TASK DIRECTIONS »
In the entries that follow, locate the line with "Click the magnifier", then restate that line and all later lines exactly as they appear, leaving pictures out.
-- RECORDS FOR THIS TASK follows --
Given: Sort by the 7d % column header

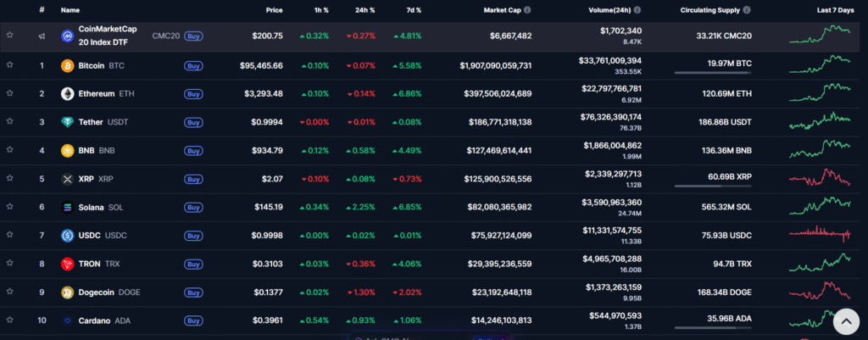Looking at the screenshot, I should 413,10.
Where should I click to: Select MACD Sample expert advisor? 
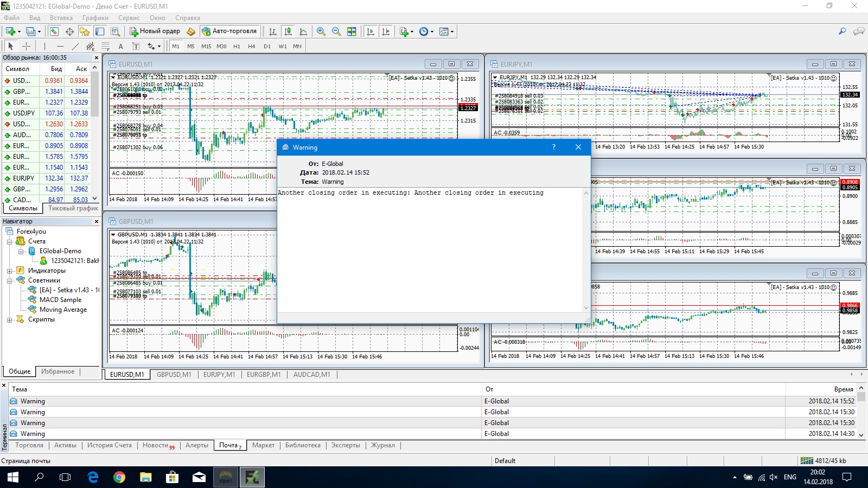point(60,300)
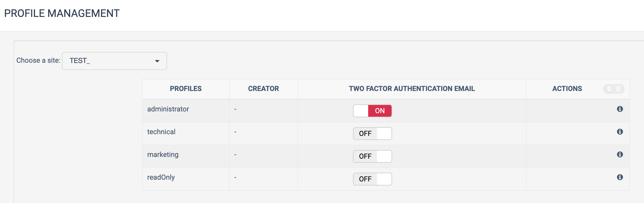The image size is (644, 203).
Task: Enable two factor email for technical
Action: click(x=372, y=134)
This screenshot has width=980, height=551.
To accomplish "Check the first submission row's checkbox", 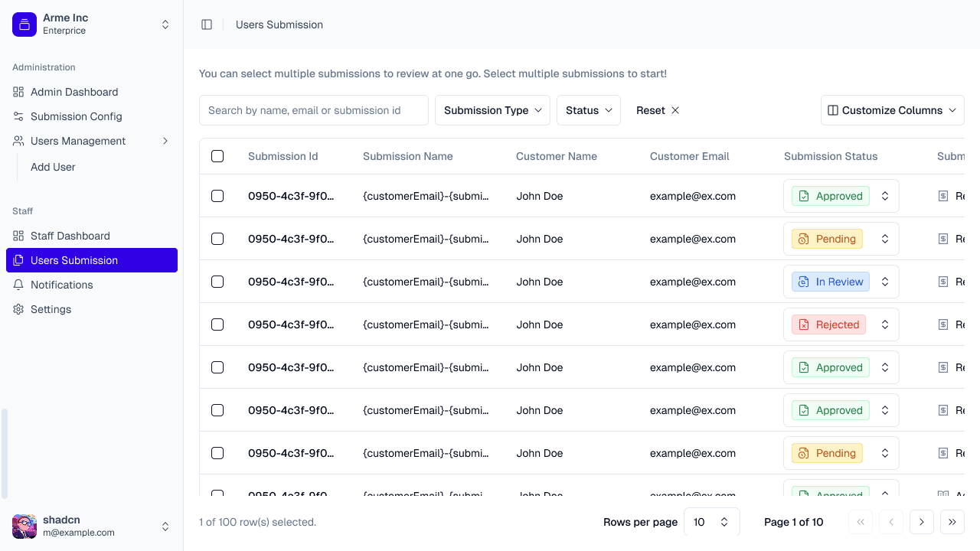I will pos(217,196).
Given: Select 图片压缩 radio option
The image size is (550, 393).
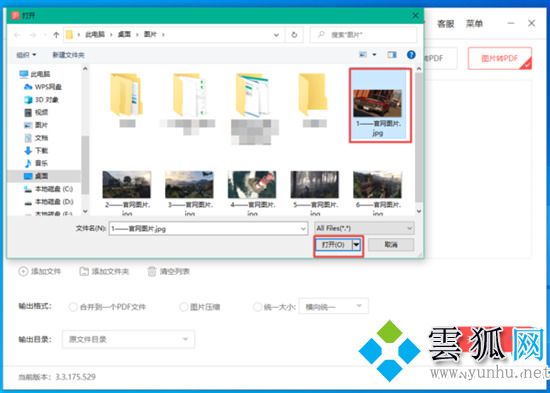Looking at the screenshot, I should (183, 307).
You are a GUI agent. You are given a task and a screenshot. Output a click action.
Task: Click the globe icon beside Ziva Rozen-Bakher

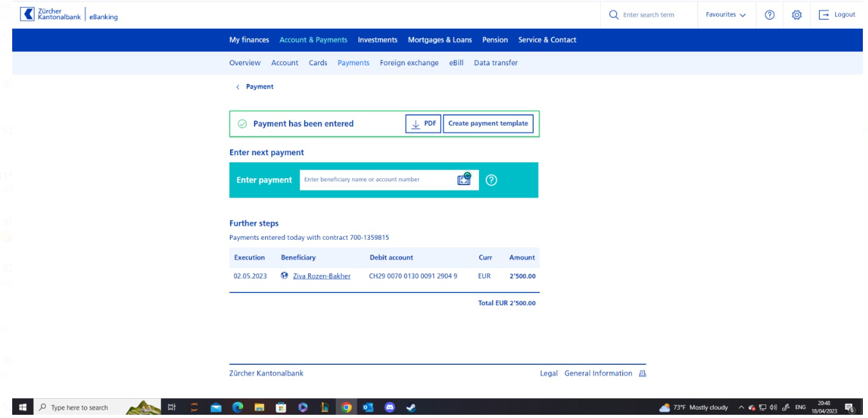285,276
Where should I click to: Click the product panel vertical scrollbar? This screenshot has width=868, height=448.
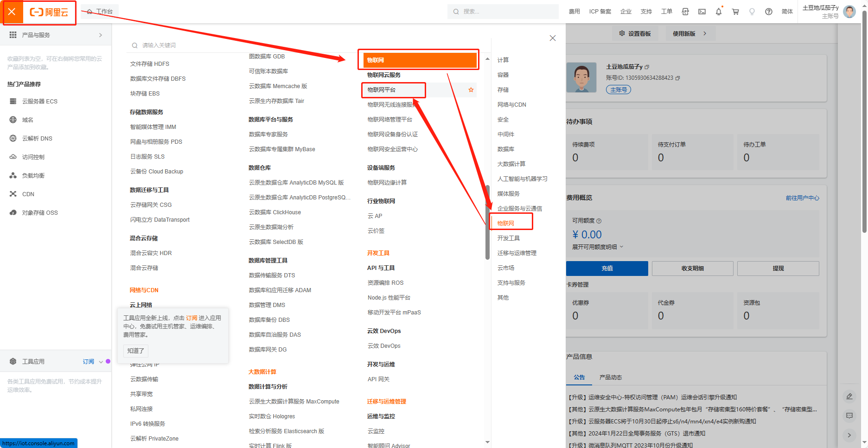point(487,223)
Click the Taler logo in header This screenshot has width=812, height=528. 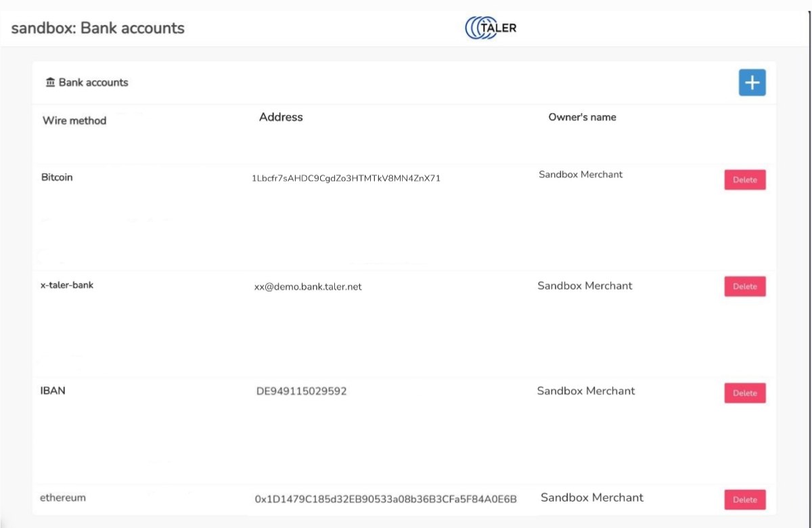(x=491, y=28)
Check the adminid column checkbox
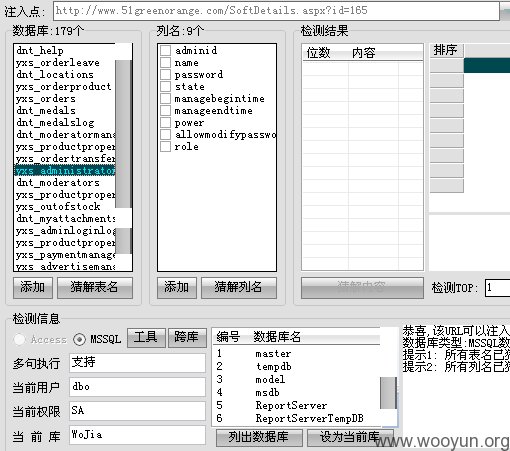The width and height of the screenshot is (510, 451). click(x=165, y=50)
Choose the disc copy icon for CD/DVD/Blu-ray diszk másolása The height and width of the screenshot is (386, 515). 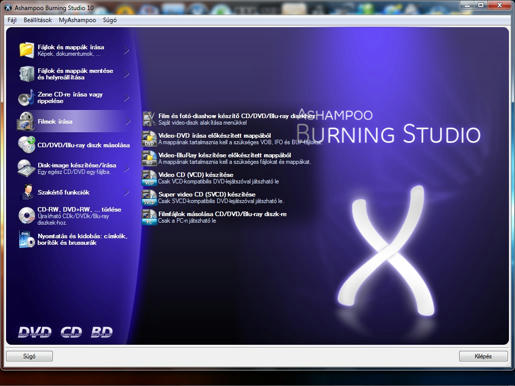[26, 145]
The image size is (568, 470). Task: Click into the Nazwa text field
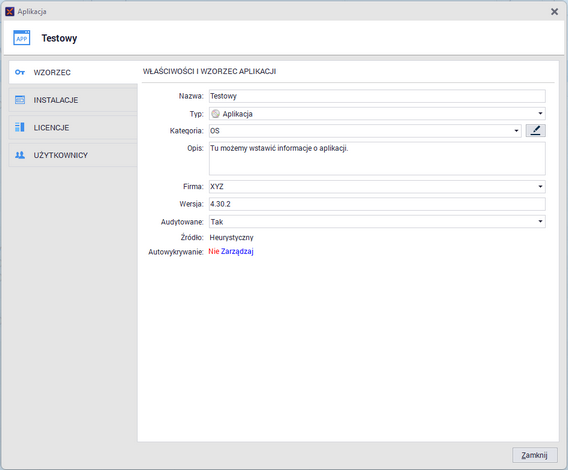coord(377,96)
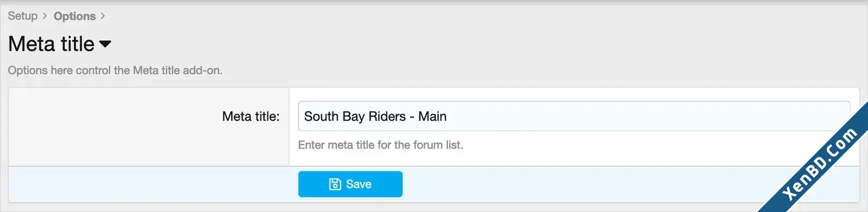Image resolution: width=868 pixels, height=212 pixels.
Task: Place cursor after 'Main' in Meta title field
Action: (x=448, y=116)
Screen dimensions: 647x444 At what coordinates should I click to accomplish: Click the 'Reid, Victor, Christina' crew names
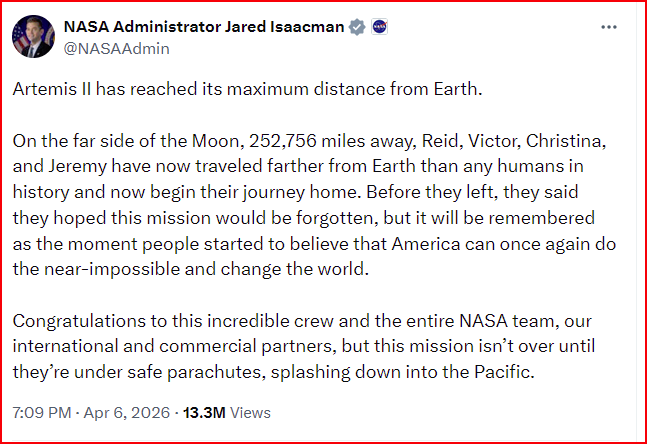514,141
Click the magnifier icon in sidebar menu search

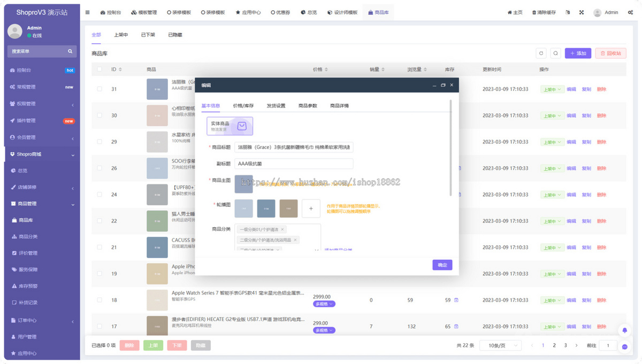coord(70,51)
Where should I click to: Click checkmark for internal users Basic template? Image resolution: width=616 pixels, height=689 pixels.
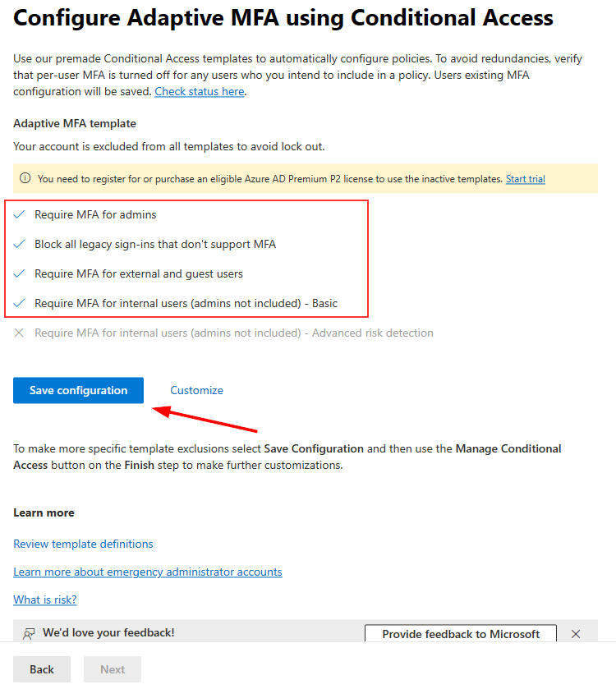[20, 303]
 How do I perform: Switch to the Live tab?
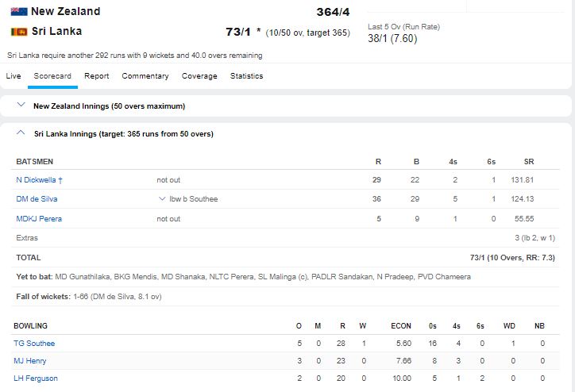pos(14,76)
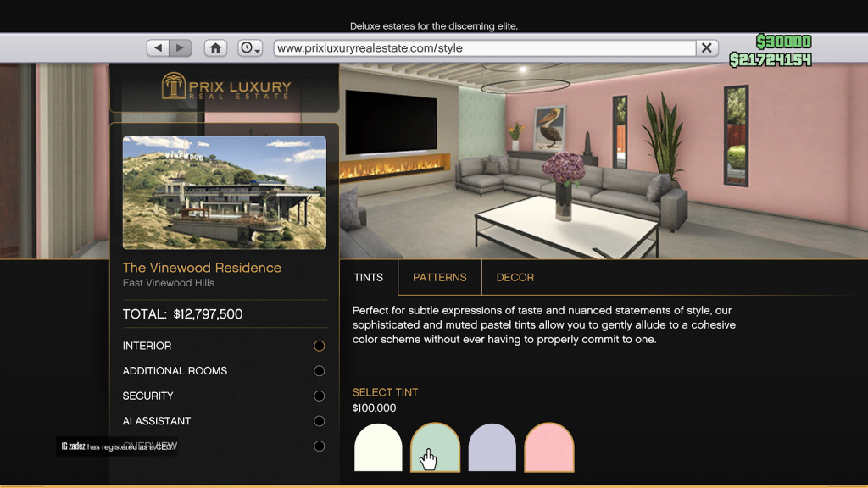
Task: Click the Prix Luxury Real Estate logo
Action: tap(225, 86)
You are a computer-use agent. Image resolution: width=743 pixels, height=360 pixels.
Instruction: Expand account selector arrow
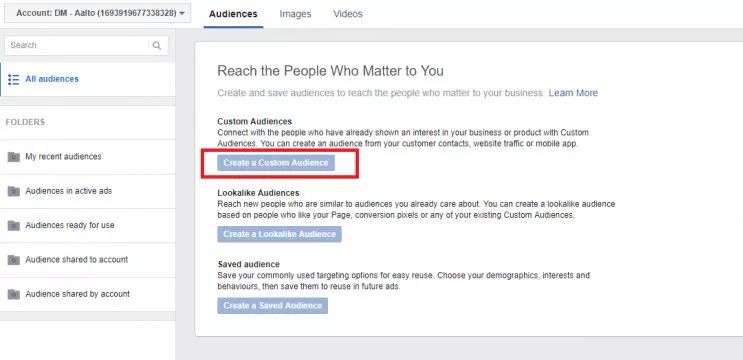coord(182,14)
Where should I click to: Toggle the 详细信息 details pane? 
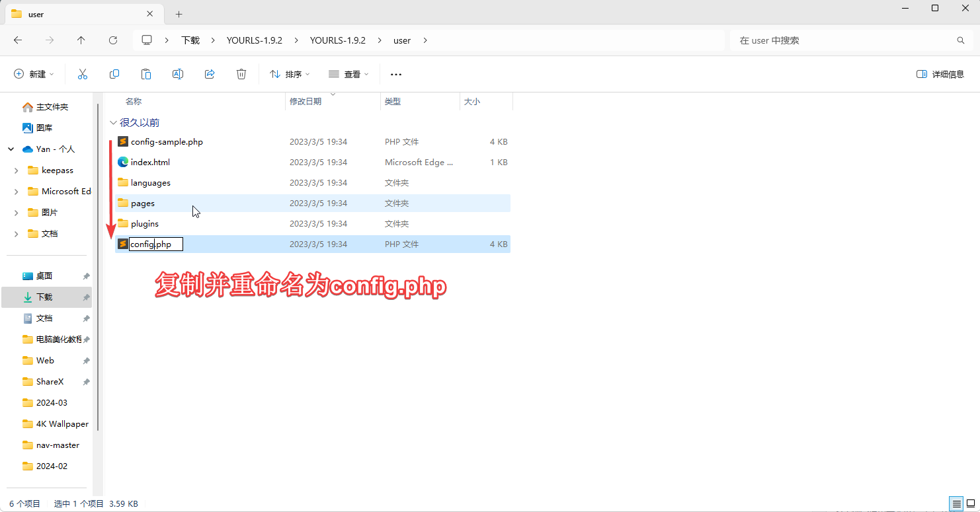(940, 74)
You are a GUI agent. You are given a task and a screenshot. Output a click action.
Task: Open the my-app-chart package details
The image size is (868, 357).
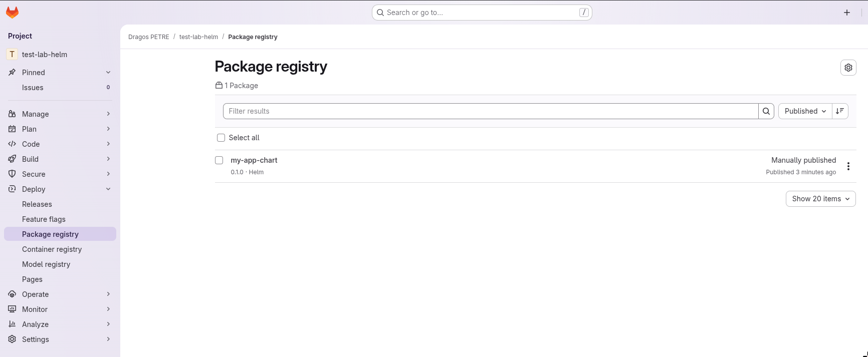coord(254,160)
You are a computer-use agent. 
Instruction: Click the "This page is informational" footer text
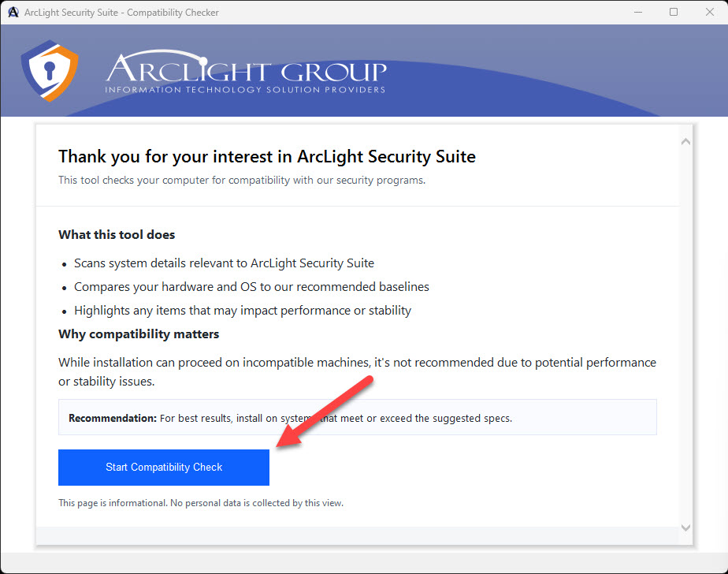[201, 502]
-- RECORDS FOR THIS TASK concluded --
ANSWER TO THIS EXERCISE »
Click the magnifier icon in sidebar menu search

coord(70,51)
Where should I click to: Click checkmark for internal users Basic template? Image resolution: width=616 pixels, height=689 pixels.
[20, 303]
 How do I perform: Switch to the Live tab?
pos(14,76)
Task: Click the Prix Luxury Real Estate logo
Action: tap(225, 86)
You are a computer-use agent. Image resolution: width=743 pixels, height=360 pixels.
Instruction: Expand account selector arrow
coord(182,14)
Where should I click to: Toggle the 详细信息 details pane? 
(940, 74)
You are a GUI agent. You are given a task and a screenshot. Output a click action.
Task: Open the my-app-chart package details
The image size is (868, 357).
coord(254,160)
You are a computer-use agent. 
Instruction: Click the "This page is informational" footer text
[201, 502]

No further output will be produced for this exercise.